═════ Source data

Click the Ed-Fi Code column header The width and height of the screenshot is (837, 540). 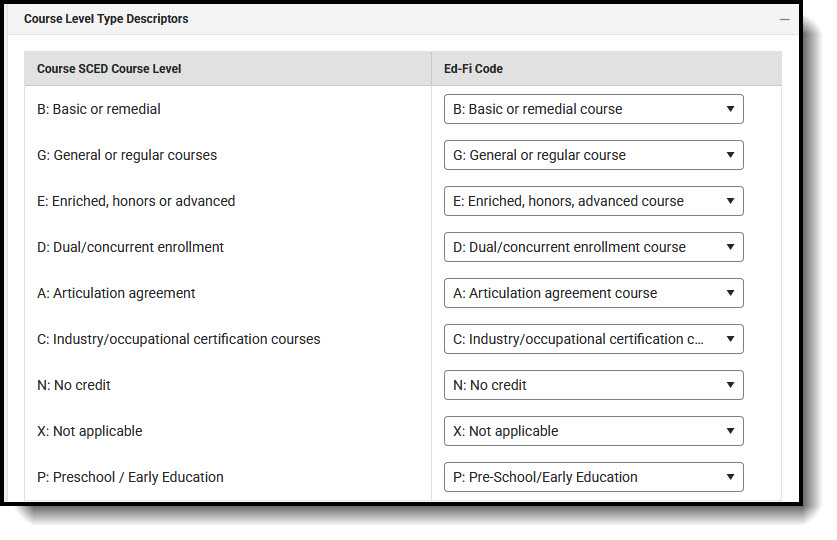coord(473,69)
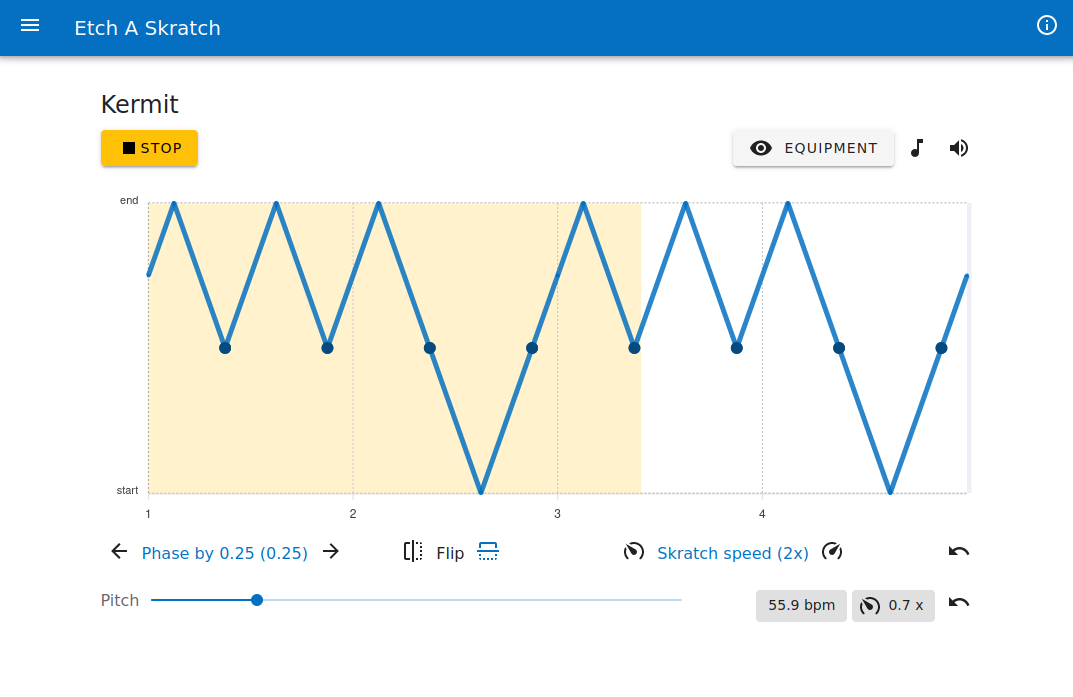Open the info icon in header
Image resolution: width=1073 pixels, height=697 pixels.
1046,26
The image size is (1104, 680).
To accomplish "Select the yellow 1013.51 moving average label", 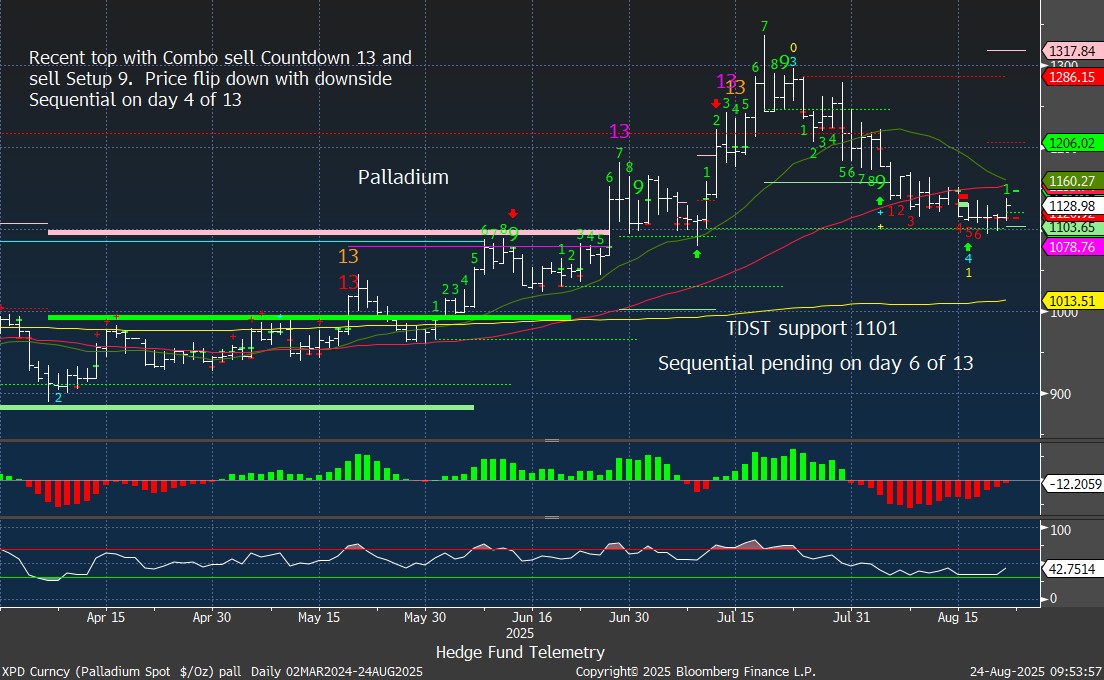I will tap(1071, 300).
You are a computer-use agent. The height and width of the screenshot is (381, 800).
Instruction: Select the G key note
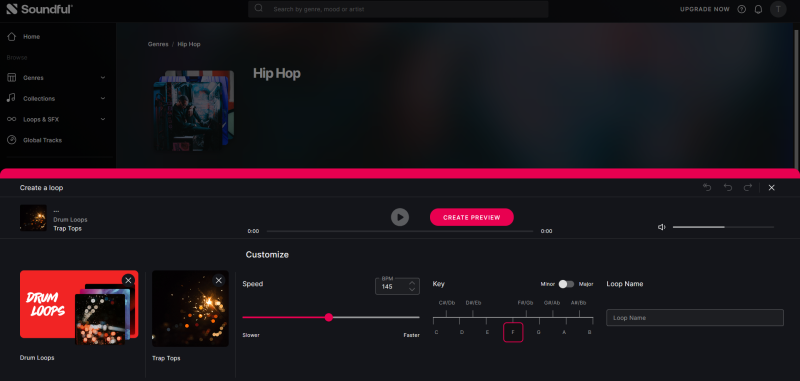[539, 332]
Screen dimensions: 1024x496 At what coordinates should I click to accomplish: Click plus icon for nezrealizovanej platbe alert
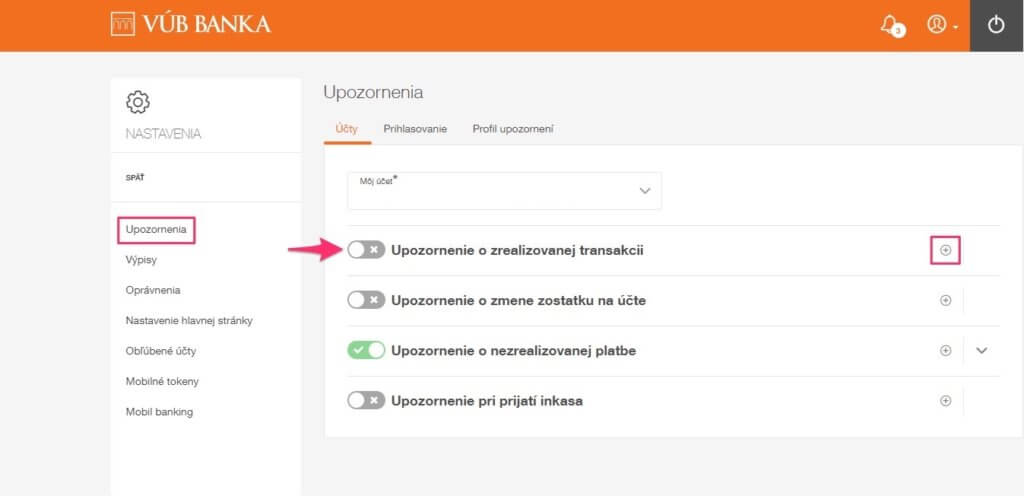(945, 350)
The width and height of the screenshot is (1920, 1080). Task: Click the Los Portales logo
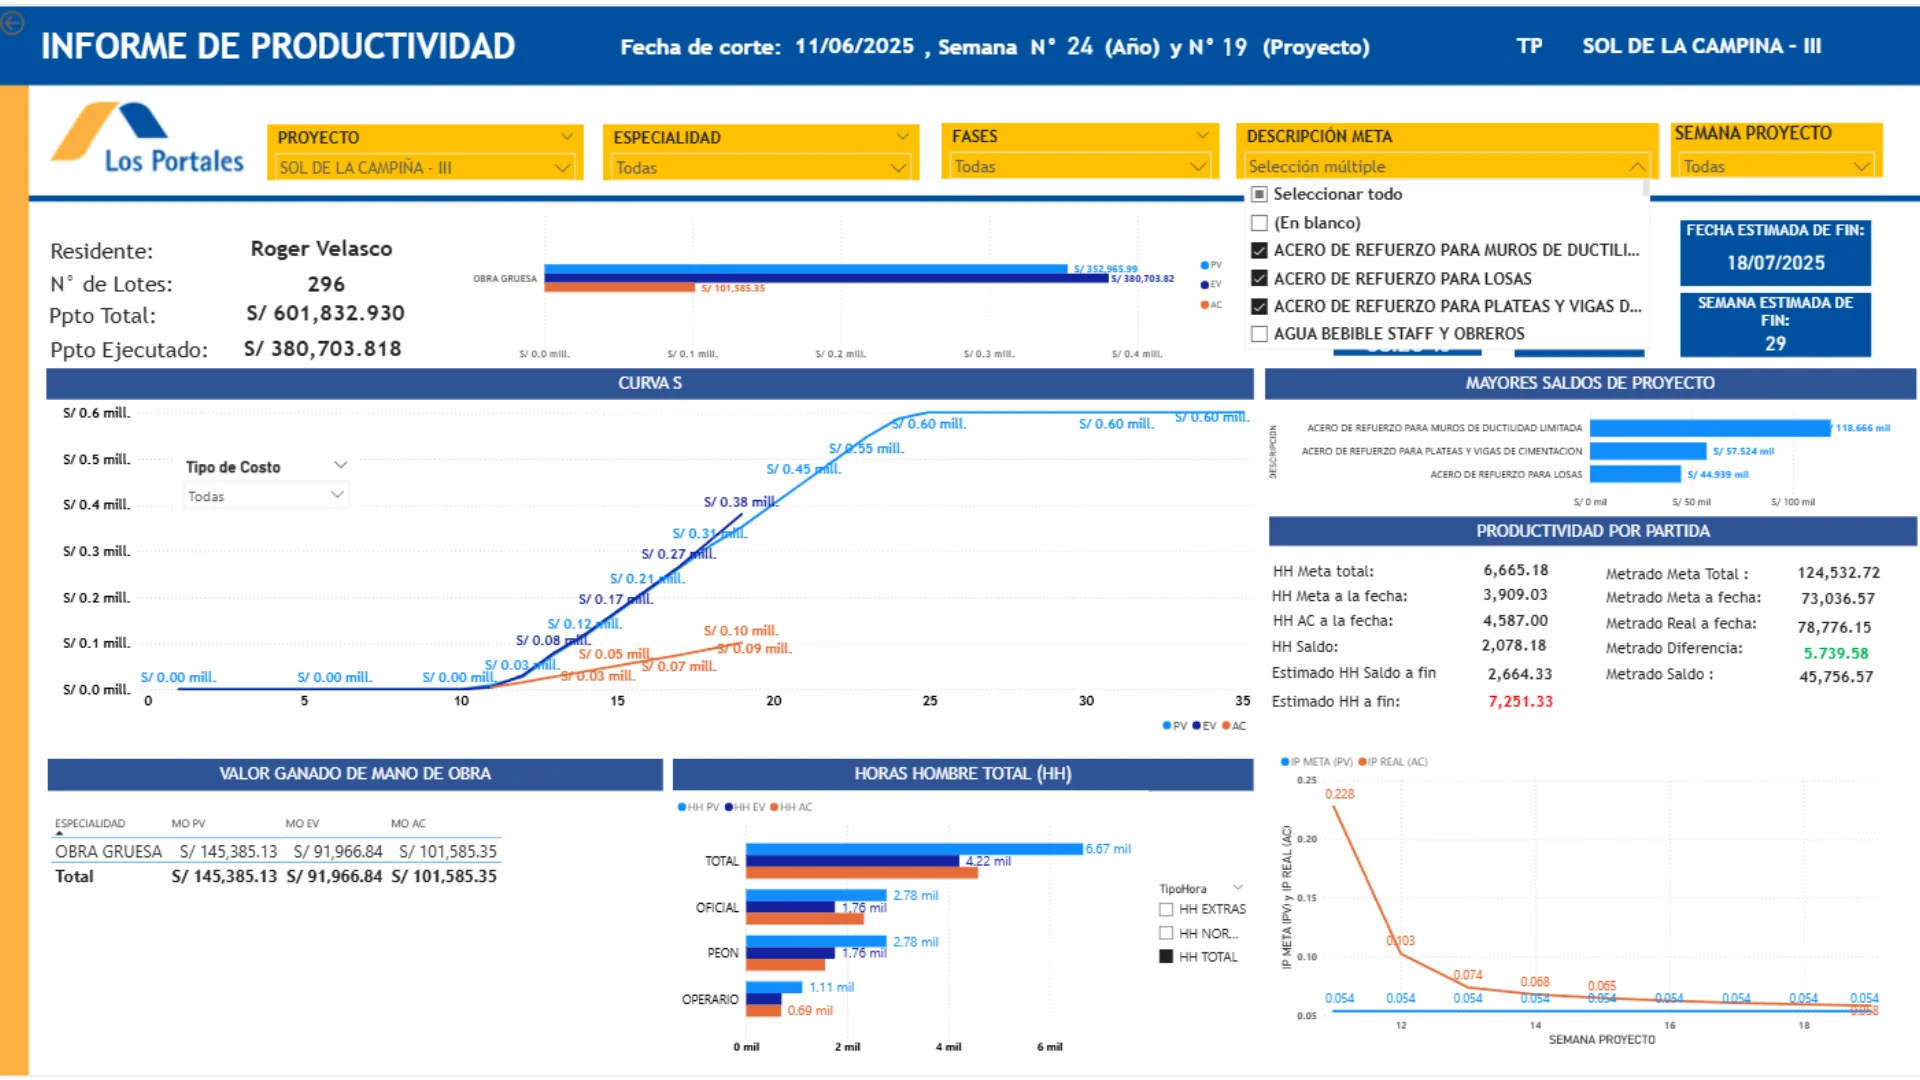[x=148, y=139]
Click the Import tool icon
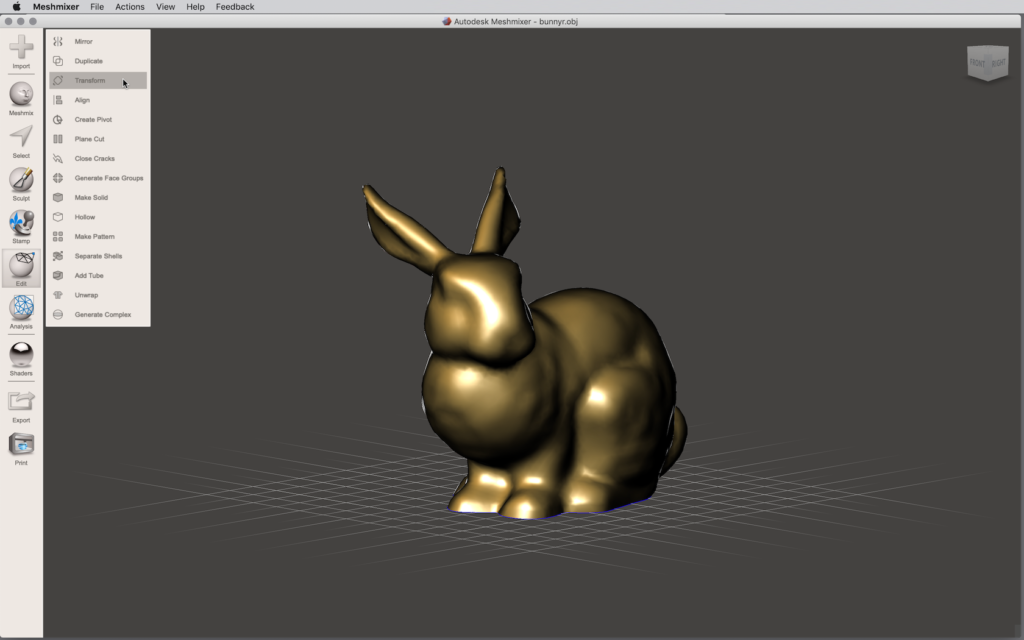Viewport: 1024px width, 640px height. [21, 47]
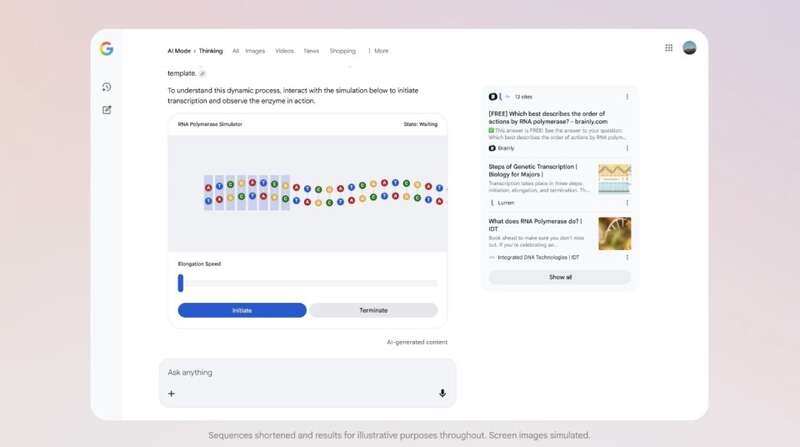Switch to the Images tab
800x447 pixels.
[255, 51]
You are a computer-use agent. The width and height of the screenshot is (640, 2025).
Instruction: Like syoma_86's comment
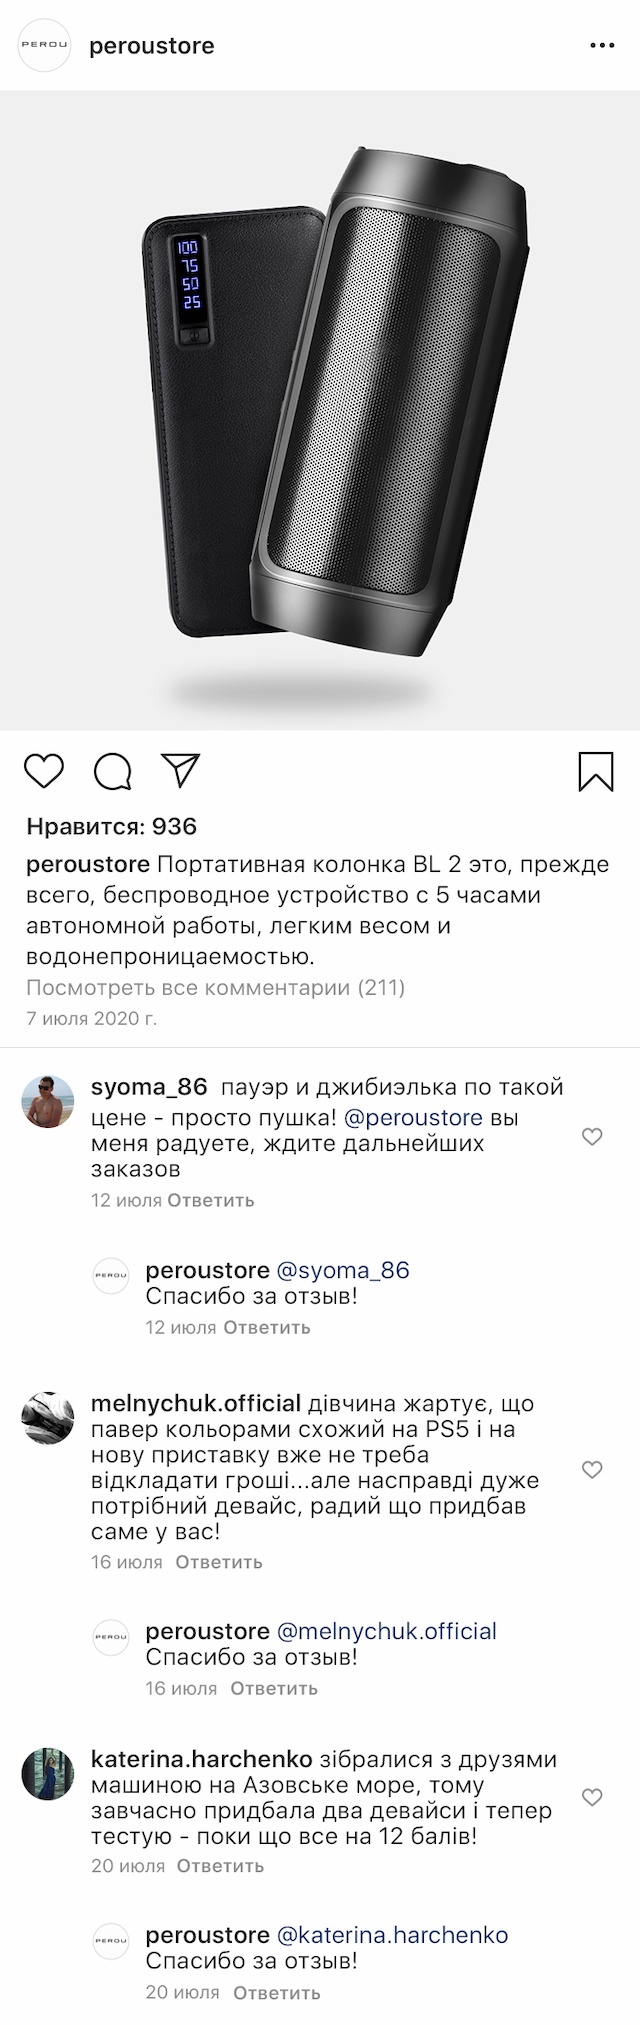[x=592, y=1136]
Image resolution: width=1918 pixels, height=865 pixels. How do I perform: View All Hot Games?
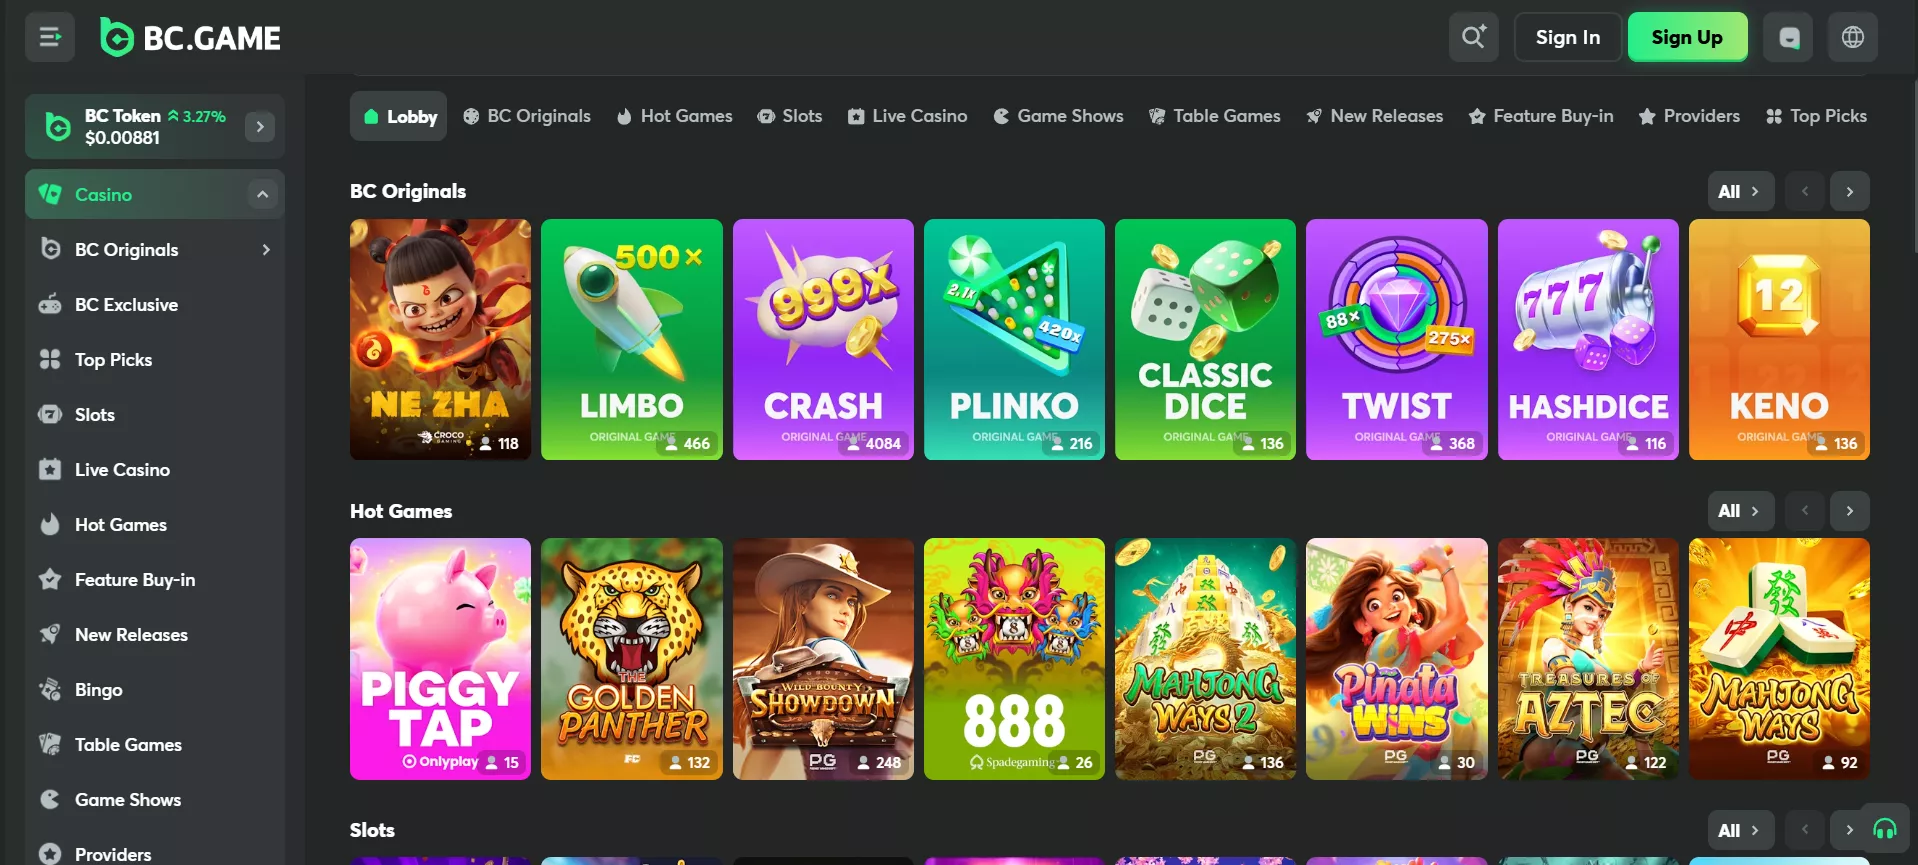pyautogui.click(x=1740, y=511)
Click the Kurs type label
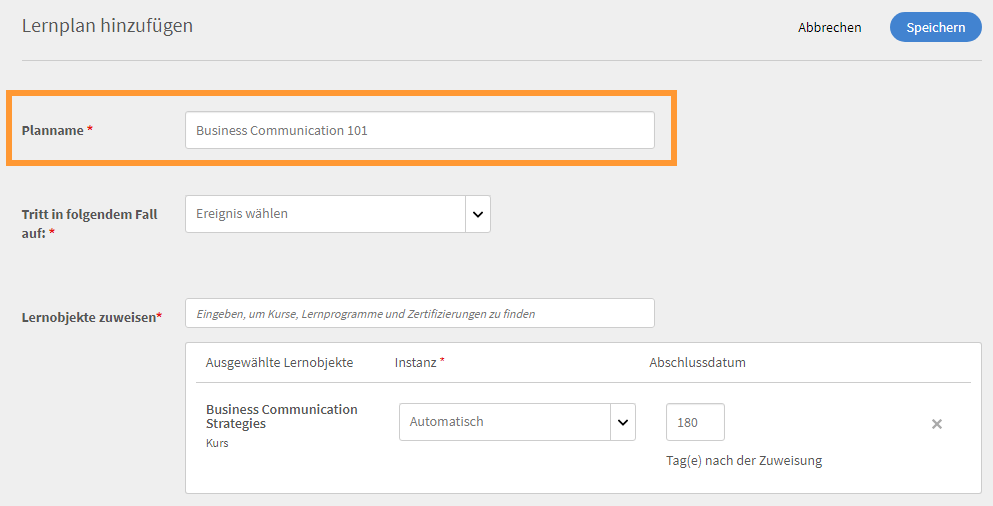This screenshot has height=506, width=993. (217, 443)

══════════

__Exercise brief__. In the data above, retype only the stretch from the line with "Screen dimensions: 1024x496" through the line with "You are a computer-use agent. The width", word for word, and skip any pictures.

__Written reply__.
Screen dimensions: 1024x496 At what coordinates should I click to accomplish: Click plus icon for nezrealizovanej platbe alert
(945, 350)
The width and height of the screenshot is (1920, 1080). Task: Click the Los Portales logo
[x=148, y=139]
Click the Import tool icon
Viewport: 1024px width, 640px height. [21, 47]
Switch to the Images tab
800x447 pixels.
[255, 51]
You are a computer-use agent. The width and height of the screenshot is (640, 2025).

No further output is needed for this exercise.